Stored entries
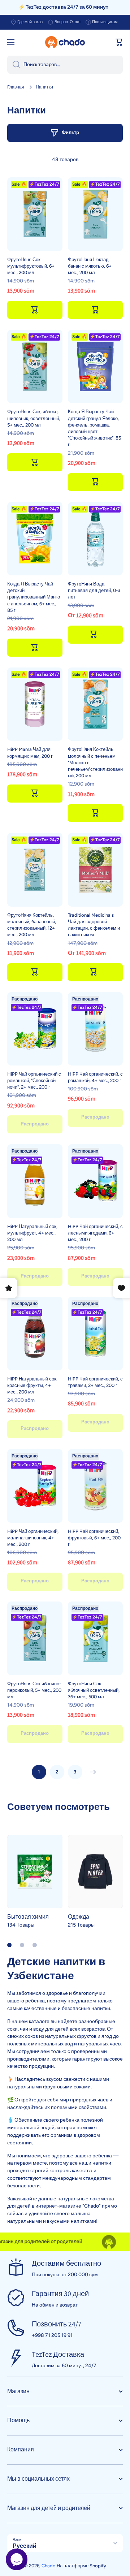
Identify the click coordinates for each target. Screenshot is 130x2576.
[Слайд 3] (34, 1945)
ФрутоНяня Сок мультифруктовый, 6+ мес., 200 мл (31, 266)
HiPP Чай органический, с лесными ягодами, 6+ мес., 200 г (95, 1233)
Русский (24, 2545)
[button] (119, 42)
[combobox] (65, 65)
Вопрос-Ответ (68, 22)
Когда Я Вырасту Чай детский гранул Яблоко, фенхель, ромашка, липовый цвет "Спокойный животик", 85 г (94, 428)
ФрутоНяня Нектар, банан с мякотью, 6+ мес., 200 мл (90, 266)
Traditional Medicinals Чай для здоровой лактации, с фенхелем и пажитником (94, 925)
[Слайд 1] (9, 1945)
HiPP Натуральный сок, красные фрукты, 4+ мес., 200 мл (32, 1385)
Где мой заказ (30, 22)
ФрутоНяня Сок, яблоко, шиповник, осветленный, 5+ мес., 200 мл (33, 418)
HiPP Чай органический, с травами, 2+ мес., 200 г (95, 1382)
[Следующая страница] (91, 1772)
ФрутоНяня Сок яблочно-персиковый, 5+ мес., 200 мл (34, 1690)
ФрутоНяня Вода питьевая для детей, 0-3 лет (94, 590)
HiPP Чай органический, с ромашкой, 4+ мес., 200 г (95, 1077)
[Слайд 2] (22, 1945)
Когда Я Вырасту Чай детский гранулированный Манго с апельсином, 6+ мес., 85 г (33, 597)
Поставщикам (105, 22)
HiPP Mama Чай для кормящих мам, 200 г (30, 752)
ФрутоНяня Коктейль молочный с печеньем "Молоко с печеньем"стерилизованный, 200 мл (95, 762)
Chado (49, 2565)
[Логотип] (65, 42)
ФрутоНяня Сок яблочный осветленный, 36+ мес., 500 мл (94, 1690)
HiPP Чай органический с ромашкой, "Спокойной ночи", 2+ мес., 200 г (34, 1080)
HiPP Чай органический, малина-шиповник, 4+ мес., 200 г (32, 1538)
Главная (15, 87)
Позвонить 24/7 (57, 2324)
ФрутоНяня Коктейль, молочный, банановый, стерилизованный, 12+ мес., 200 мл (31, 925)
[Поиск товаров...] (13, 65)
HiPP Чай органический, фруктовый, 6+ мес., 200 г (94, 1538)
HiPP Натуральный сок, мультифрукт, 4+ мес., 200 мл (32, 1233)
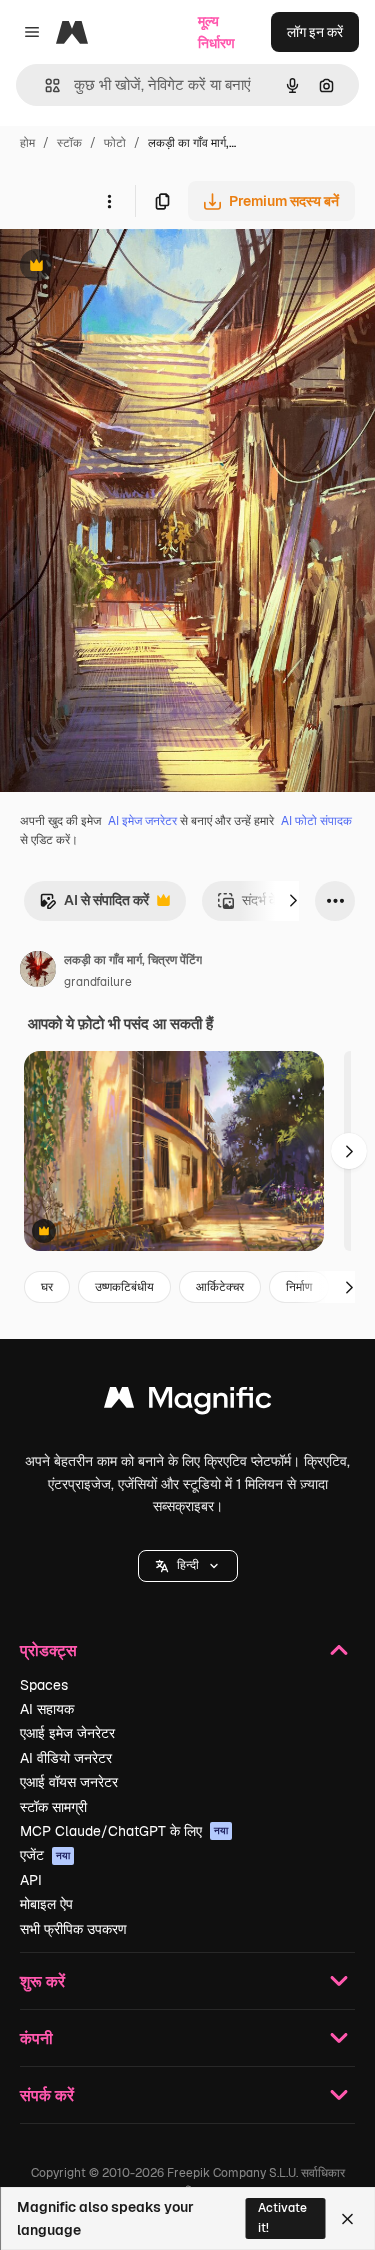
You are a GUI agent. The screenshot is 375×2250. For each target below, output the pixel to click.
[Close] (347, 2219)
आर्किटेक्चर (220, 1287)
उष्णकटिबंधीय (124, 1287)
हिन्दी (188, 1565)
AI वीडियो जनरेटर (66, 1758)
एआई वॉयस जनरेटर (69, 1782)
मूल (109, 267)
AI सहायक (47, 1709)
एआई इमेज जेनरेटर (67, 1733)
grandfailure (98, 982)
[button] (188, 1566)
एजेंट (45, 1855)
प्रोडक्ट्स (48, 1649)
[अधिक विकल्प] (109, 201)
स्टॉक (69, 143)
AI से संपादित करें (94, 905)
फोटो (115, 143)
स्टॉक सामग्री (53, 1807)
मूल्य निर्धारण (216, 32)
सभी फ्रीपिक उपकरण (73, 1929)
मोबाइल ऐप (46, 1904)
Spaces (44, 1685)
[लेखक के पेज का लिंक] (38, 972)
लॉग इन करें (315, 32)
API (31, 1880)
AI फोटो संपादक (316, 821)
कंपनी (36, 2037)
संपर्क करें (47, 2094)
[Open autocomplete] (44, 85)
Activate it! (282, 2217)
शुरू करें (42, 1980)
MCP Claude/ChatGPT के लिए (124, 1831)
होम (27, 143)
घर (47, 1287)
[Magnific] (188, 1402)
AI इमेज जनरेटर (142, 821)
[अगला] (293, 901)
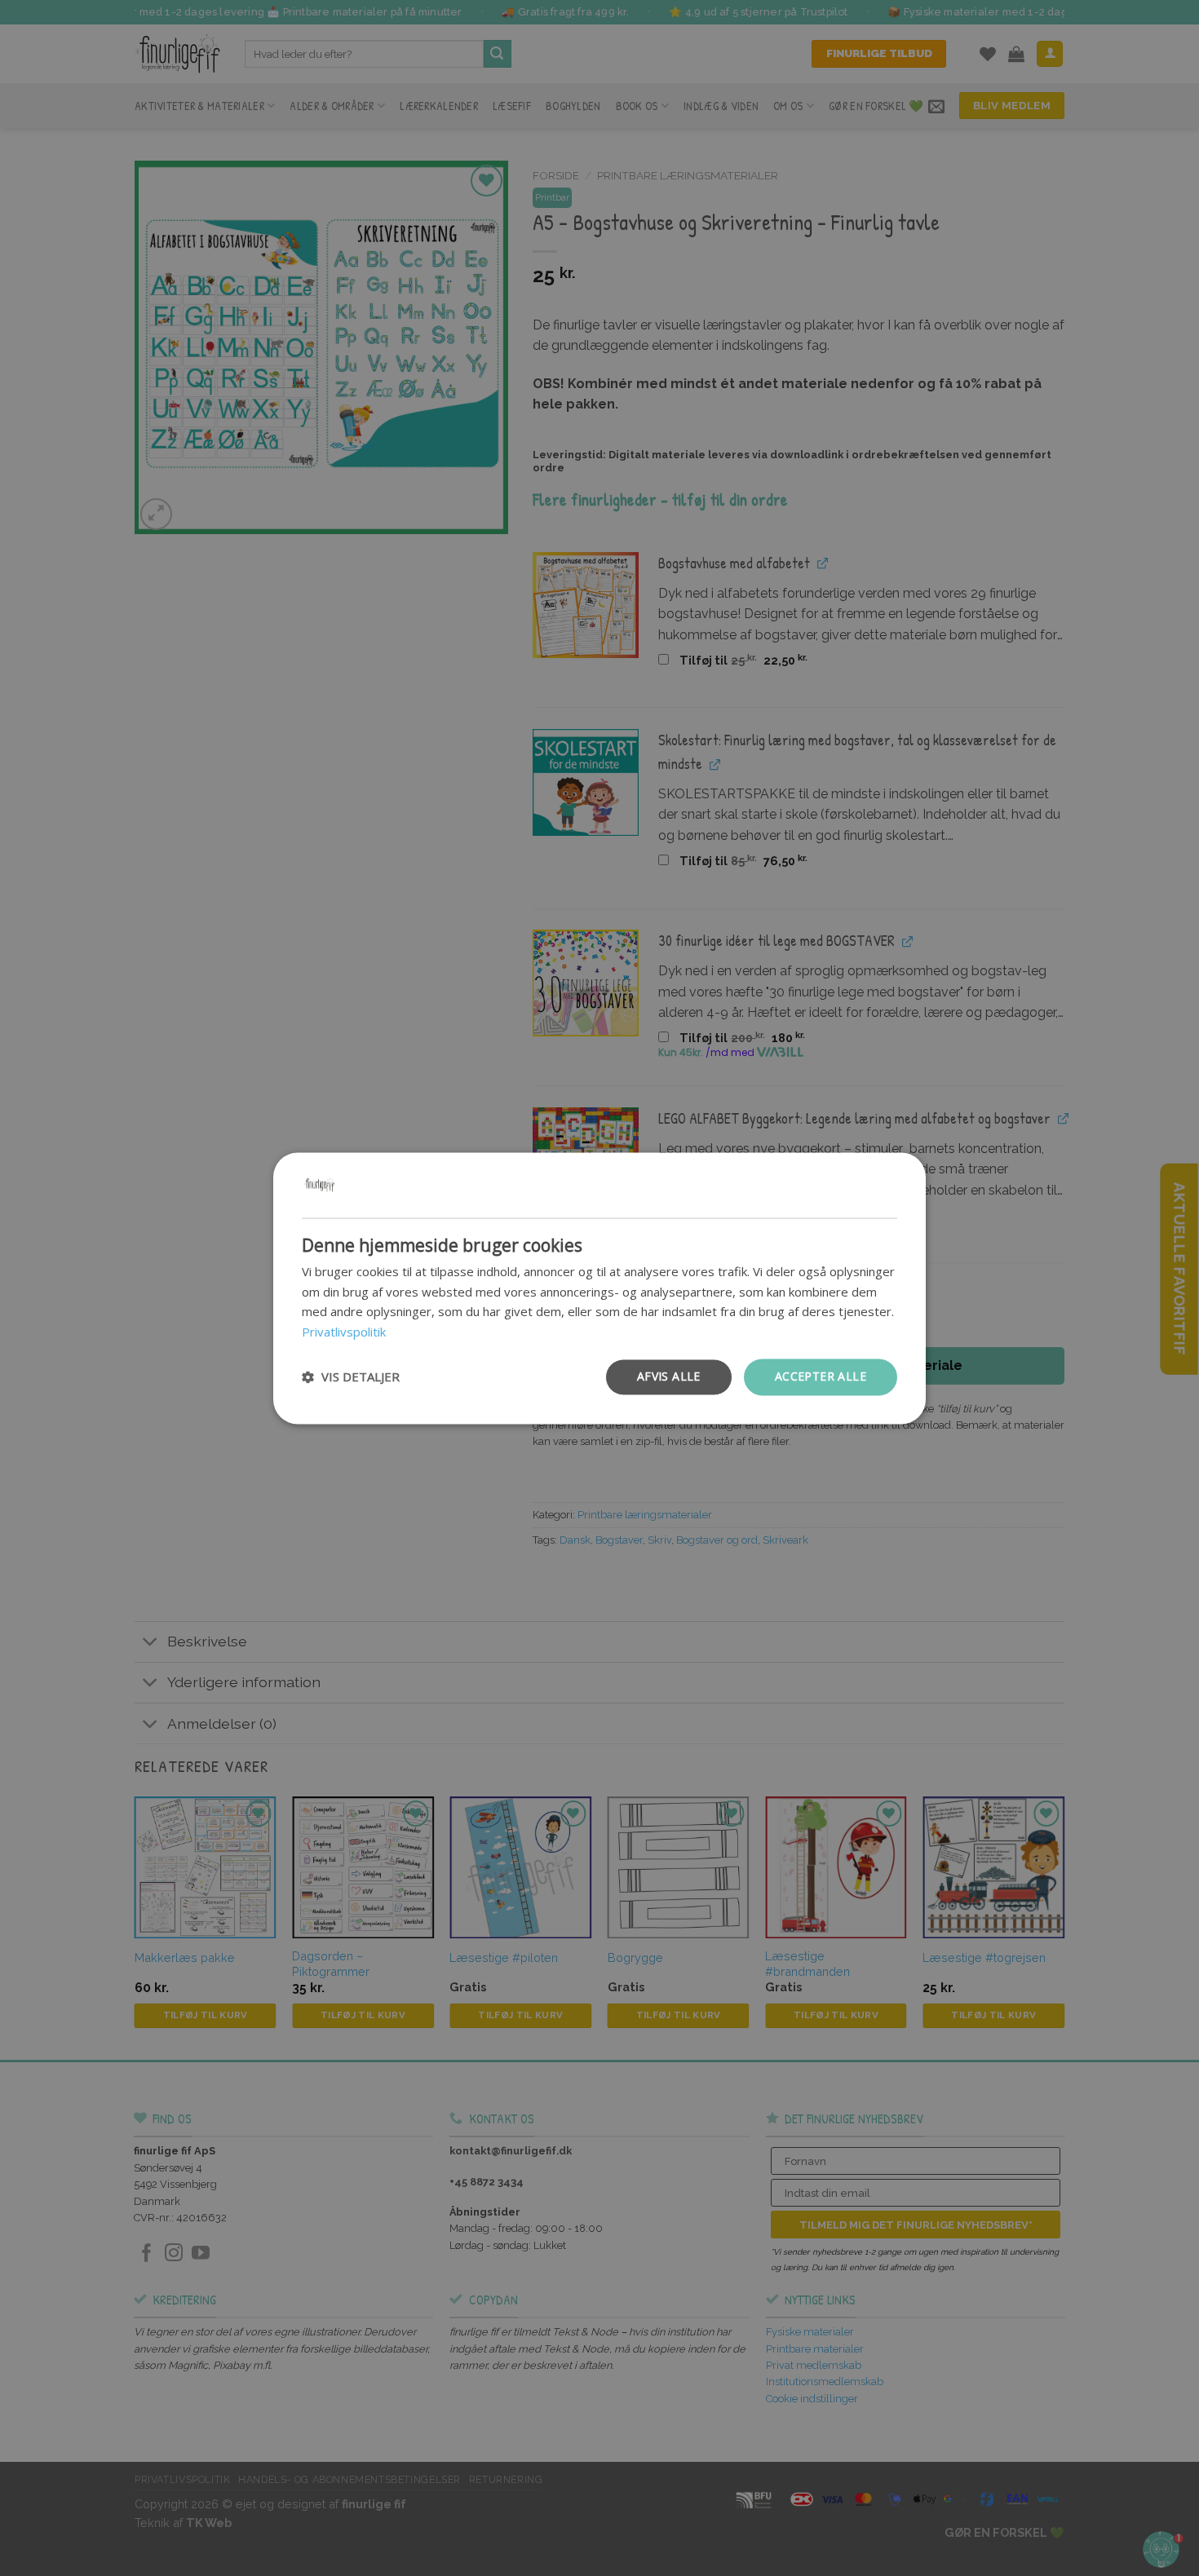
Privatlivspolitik (344, 1332)
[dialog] (599, 1288)
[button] (351, 1377)
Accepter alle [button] (820, 1376)
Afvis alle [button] (669, 1376)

* ACTION ITEM
In your copy, reproduce the data above exactly and skip every picture.

* ANSWER TO THE PROBLEM
Identify the click coordinates for each target. Screenshot is 130x2576.
[Слайд 3] (34, 1945)
ФрутоНяня Сок мультифруктовый, 6+ мес., 200 мл (31, 266)
HiPP Чай органический, с лесными ягодами, 6+ мес., 200 г (95, 1233)
Русский (24, 2545)
[button] (119, 42)
[combobox] (65, 65)
Вопрос-Ответ (68, 22)
Когда Я Вырасту Чай детский гранул Яблоко, фенхель, ромашка, липовый цвет "Спокойный животик", 85 г (94, 428)
ФрутоНяня Нектар, банан с мякотью, 6+ мес., 200 мл (90, 266)
Traditional Medicinals Чай для здоровой лактации, с фенхелем и пажитником (94, 925)
[Слайд 1] (9, 1945)
HiPP Натуральный сок, красные фрукты, 4+ мес., 200 мл (32, 1385)
Где мой заказ (30, 22)
ФрутоНяня Сок, яблоко, шиповник, осветленный, 5+ мес., 200 мл (33, 418)
HiPP Чай органический, с травами, 2+ мес., 200 г (95, 1382)
[Следующая страница] (91, 1772)
ФрутоНяня Сок яблочно-персиковый, 5+ мес., 200 мл (34, 1690)
ФрутоНяня Вода питьевая для детей, 0-3 лет (94, 590)
HiPP Чай органический, с ромашкой, 4+ мес., 200 г (95, 1077)
[Слайд 2] (22, 1945)
Когда Я Вырасту Чай детский гранулированный Манго с апельсином, 6+ мес., 85 г (33, 597)
Поставщикам (105, 22)
HiPP Mama Чай для кормящих мам, 200 г (30, 752)
ФрутоНяня Коктейль молочный с печеньем "Молоко с печеньем"стерилизованный, 200 мл (95, 762)
Chado (49, 2565)
[Логотип] (65, 42)
ФрутоНяня Сок яблочный осветленный, 36+ мес., 500 мл (94, 1690)
HiPP Чай органический с ромашкой, "Спокойной ночи", 2+ мес., 200 г (34, 1080)
HiPP Чай органический, малина-шиповник, 4+ мес., 200 г (32, 1538)
Главная (15, 87)
Позвонить 24/7 (57, 2324)
ФрутоНяня Коктейль, молочный, банановый, стерилизованный, 12+ мес., 200 мл (31, 925)
[Поиск товаров...] (13, 65)
HiPP Чай органический, фруктовый, 6+ мес., 200 г (94, 1538)
HiPP Натуральный сок, мультифрукт, 4+ мес., 200 мл (32, 1233)
You are a GUI agent. The screenshot is 375×2250. For each target below, output the pixel to click.
[Close] (347, 2219)
आर्किटेक्चर (220, 1287)
उष्णकटिबंधीय (124, 1287)
हिन्दी (188, 1565)
AI वीडियो जनरेटर (66, 1758)
एआई वॉयस जनरेटर (69, 1782)
मूल (109, 267)
AI सहायक (47, 1709)
एआई इमेज जेनरेटर (67, 1733)
grandfailure (98, 982)
[button] (188, 1566)
एजेंट (45, 1855)
प्रोडक्ट्स (48, 1649)
[अधिक विकल्प] (109, 201)
स्टॉक (69, 143)
AI से संपादित करें (94, 905)
फोटो (115, 143)
स्टॉक सामग्री (53, 1807)
मूल्य निर्धारण (216, 32)
सभी फ्रीपिक उपकरण (73, 1929)
मोबाइल ऐप (46, 1904)
Spaces (44, 1685)
[लेखक के पेज का लिंक] (38, 972)
लॉग इन करें (315, 32)
API (31, 1880)
AI फोटो संपादक (316, 821)
कंपनी (36, 2037)
संपर्क करें (47, 2094)
[Open autocomplete] (44, 85)
Activate it! (282, 2217)
शुरू करें (42, 1980)
MCP Claude/ChatGPT के लिए (124, 1831)
होम (27, 143)
घर (47, 1287)
[Magnific] (188, 1402)
AI इमेज जनरेटर (142, 821)
[अगला] (293, 901)
Privatlivspolitik (344, 1332)
[dialog] (599, 1288)
[button] (351, 1377)
Accepter alle [button] (820, 1376)
Afvis alle [button] (669, 1376)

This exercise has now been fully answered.